EXERCISE BRIEF:
A single number is the answer: the count of lines in the records that hold the word "beside".

==*==

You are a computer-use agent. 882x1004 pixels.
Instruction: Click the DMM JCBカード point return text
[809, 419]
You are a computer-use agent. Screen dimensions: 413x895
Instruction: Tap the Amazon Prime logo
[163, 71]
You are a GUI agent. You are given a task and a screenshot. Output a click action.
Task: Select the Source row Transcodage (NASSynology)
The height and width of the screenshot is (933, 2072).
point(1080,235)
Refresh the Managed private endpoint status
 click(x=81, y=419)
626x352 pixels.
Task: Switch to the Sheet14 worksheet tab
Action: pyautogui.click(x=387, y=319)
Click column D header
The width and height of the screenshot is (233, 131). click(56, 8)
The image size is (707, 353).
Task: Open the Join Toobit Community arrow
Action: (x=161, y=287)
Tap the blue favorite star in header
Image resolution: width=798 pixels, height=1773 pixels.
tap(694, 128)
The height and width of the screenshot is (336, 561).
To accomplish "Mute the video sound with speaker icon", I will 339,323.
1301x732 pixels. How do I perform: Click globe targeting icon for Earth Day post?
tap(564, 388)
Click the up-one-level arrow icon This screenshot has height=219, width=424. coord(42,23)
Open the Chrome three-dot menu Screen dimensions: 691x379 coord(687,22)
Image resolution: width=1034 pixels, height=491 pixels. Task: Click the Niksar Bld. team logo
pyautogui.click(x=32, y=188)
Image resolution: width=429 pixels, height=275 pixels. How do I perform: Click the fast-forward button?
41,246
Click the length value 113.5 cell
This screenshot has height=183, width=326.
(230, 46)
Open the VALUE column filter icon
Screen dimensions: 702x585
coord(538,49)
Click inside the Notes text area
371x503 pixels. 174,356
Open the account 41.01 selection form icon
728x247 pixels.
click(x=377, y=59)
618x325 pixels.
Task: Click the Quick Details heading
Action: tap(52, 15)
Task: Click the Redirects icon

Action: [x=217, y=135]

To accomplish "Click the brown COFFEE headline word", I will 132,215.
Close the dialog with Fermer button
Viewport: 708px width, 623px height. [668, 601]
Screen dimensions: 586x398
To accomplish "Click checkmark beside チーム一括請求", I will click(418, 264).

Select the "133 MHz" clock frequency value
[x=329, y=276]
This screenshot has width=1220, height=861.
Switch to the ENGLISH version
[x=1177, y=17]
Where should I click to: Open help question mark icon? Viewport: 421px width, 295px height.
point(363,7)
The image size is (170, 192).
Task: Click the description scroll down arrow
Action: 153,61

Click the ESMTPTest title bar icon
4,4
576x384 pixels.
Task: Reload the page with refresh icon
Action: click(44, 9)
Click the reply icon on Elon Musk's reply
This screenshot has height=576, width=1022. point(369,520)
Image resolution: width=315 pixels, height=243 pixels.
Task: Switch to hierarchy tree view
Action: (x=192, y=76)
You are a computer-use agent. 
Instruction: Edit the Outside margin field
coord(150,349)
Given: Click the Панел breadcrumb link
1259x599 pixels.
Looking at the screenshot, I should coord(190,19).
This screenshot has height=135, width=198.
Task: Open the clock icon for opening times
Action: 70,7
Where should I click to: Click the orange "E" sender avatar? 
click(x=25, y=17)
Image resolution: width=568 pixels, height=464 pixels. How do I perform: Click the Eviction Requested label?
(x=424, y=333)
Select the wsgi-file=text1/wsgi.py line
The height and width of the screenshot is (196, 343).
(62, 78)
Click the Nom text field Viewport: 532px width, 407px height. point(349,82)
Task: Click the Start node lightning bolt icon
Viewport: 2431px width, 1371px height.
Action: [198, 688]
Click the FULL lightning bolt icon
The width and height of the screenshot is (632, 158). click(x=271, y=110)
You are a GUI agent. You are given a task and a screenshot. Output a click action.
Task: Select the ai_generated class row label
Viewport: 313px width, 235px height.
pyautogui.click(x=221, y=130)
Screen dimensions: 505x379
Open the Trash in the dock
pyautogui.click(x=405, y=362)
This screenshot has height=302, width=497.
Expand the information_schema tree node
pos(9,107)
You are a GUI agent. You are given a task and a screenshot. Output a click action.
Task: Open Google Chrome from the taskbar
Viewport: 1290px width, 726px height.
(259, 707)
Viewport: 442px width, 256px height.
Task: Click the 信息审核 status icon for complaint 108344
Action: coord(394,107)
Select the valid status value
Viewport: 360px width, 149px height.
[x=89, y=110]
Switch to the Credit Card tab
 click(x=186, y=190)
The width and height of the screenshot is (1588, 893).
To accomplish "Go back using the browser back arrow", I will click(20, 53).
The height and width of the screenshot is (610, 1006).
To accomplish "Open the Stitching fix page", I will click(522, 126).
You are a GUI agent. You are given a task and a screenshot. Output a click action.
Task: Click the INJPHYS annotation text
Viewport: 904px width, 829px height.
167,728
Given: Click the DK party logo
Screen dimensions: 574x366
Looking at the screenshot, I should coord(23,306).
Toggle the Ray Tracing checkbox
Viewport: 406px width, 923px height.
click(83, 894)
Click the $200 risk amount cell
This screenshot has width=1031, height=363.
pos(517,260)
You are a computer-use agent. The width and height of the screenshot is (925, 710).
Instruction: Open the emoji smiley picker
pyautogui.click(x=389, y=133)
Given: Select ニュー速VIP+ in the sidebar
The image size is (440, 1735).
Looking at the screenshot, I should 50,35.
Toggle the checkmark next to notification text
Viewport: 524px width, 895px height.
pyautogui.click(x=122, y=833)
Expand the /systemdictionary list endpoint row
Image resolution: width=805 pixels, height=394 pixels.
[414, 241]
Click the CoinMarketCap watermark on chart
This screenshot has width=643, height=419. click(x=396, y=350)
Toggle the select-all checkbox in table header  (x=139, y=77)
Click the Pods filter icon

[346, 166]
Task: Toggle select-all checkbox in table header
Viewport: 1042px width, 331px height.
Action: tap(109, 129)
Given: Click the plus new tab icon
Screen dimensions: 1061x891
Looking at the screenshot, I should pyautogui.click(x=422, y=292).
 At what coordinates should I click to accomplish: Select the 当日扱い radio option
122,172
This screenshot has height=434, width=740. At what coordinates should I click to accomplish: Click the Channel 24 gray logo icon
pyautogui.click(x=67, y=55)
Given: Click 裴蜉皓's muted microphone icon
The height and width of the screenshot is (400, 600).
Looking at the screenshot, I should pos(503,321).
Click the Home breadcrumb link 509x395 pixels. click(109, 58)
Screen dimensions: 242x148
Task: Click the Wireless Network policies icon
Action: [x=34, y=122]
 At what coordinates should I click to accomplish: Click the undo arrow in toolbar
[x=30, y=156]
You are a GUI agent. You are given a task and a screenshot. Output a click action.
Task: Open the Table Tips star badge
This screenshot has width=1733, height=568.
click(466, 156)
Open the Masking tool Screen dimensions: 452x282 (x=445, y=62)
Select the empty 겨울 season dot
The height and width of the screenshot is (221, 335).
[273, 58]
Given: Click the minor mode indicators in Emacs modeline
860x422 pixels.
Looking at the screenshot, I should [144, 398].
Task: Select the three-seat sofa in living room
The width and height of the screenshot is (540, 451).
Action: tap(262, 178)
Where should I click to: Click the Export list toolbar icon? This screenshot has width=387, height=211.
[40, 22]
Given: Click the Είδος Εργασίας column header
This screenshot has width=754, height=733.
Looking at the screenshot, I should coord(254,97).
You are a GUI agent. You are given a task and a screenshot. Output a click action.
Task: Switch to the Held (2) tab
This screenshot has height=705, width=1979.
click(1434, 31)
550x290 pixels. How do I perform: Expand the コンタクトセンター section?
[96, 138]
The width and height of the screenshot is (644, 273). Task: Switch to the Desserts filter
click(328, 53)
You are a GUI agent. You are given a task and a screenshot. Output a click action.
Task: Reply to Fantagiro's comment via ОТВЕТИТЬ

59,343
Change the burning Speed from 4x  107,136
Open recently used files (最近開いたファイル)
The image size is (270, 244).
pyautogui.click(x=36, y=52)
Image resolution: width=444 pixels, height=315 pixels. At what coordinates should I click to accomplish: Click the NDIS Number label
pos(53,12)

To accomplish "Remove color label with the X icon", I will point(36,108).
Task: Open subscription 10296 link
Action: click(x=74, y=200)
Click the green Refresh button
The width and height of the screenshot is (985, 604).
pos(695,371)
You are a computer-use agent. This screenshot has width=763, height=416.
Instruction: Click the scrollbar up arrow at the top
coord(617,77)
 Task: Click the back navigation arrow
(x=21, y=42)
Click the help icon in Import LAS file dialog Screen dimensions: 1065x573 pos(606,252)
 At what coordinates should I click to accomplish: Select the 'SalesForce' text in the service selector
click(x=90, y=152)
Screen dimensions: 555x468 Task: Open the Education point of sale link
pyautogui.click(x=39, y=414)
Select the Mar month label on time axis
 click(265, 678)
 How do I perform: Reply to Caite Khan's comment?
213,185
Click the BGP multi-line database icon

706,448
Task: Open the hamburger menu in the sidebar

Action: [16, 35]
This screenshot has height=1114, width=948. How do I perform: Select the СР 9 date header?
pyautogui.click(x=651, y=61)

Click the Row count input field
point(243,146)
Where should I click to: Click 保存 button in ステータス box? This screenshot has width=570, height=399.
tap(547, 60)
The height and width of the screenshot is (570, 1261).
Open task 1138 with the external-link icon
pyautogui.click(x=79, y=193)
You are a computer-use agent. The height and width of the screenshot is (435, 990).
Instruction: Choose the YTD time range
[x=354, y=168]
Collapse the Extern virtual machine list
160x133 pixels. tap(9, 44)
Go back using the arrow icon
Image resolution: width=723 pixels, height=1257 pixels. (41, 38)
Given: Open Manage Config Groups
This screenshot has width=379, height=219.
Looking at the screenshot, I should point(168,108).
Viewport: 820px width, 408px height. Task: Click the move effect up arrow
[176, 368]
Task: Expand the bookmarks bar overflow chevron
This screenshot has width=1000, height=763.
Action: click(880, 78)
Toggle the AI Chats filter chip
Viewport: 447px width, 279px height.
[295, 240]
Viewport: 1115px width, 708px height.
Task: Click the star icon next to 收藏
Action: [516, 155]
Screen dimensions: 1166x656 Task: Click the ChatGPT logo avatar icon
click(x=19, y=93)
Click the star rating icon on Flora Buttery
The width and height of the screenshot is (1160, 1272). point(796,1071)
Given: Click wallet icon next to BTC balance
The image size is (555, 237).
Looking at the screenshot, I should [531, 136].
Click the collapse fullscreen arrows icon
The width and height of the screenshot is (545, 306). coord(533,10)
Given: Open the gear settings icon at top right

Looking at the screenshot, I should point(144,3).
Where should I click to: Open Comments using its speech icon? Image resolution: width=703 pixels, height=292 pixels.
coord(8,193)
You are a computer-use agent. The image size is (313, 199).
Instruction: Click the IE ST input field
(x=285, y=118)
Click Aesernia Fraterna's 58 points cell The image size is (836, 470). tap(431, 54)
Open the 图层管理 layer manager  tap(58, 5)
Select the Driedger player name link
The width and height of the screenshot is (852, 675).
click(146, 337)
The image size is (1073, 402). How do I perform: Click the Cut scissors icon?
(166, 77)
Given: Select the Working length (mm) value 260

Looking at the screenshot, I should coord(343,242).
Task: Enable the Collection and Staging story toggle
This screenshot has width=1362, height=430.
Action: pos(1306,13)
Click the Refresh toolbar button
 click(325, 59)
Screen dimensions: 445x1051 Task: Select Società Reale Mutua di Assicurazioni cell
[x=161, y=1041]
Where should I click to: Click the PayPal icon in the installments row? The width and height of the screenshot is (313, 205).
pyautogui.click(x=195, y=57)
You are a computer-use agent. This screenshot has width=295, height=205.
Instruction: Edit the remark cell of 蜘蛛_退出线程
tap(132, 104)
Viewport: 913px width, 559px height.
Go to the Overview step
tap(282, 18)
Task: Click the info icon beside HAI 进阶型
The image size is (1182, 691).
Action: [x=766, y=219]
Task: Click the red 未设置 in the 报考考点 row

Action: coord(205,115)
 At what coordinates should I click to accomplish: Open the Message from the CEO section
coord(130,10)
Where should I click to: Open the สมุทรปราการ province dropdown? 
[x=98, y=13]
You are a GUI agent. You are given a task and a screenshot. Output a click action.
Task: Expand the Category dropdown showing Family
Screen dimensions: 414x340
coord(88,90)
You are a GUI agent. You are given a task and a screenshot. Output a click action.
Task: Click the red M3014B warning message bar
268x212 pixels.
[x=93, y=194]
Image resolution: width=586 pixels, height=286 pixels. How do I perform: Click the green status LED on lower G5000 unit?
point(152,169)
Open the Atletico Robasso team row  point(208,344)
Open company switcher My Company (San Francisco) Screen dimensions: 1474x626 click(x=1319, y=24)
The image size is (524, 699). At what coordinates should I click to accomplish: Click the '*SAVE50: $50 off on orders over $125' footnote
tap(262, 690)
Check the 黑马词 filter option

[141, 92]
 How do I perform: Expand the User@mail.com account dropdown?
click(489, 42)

==*==

SOLUTION TO THE PROBLEM:
2